> Required action
Starting with the line that holds "The width and height of the screenshot is (602, 364).", copy out each remaining line of the listing below, up to and including the last one, and include nothing else.

> Record set
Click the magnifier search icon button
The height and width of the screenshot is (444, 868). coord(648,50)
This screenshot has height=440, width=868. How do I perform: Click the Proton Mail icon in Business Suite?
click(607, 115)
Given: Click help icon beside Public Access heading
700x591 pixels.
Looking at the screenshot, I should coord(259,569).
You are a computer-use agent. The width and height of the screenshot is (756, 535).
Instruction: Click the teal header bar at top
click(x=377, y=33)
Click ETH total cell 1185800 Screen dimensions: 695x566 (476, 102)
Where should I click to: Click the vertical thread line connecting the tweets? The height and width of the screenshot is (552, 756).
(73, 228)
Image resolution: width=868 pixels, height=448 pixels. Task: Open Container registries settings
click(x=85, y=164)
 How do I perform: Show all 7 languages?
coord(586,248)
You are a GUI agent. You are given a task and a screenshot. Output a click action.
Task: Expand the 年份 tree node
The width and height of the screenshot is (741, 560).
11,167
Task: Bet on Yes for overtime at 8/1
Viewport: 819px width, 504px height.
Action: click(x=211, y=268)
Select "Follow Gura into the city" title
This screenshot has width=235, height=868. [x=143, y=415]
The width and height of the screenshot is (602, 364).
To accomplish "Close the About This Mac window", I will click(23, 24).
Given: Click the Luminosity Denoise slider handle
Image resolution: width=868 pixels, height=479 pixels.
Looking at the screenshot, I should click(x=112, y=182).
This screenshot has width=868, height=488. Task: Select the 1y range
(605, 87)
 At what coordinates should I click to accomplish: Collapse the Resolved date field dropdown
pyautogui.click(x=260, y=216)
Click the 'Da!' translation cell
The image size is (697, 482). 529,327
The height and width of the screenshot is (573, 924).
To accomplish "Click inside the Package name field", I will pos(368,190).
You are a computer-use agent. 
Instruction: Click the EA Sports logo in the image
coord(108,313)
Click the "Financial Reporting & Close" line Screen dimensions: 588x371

> Task output
The width and height of the screenshot is (602, 364).
To accomplish "Close the About This Mac window", I will click(23, 24).
Given: Click the Luminosity Denoise slider handle
Image resolution: width=868 pixels, height=479 pixels.
Looking at the screenshot, I should click(x=112, y=182).
This screenshot has width=868, height=488. Task: Select the 1y range
(605, 87)
 At what coordinates should I click to accomplish: Collapse the Resolved date field dropdown
pyautogui.click(x=260, y=216)
Click the 'Da!' translation cell
The image size is (697, 482). 529,327
The height and width of the screenshot is (573, 924).
To accomplish "Click inside the Package name field", I will pos(368,190).
You are a computer-use agent. 
Instruction: Click the EA Sports logo in the image
coord(108,313)
Click the "Financial Reporting & Close" line Screen dimensions: 588x371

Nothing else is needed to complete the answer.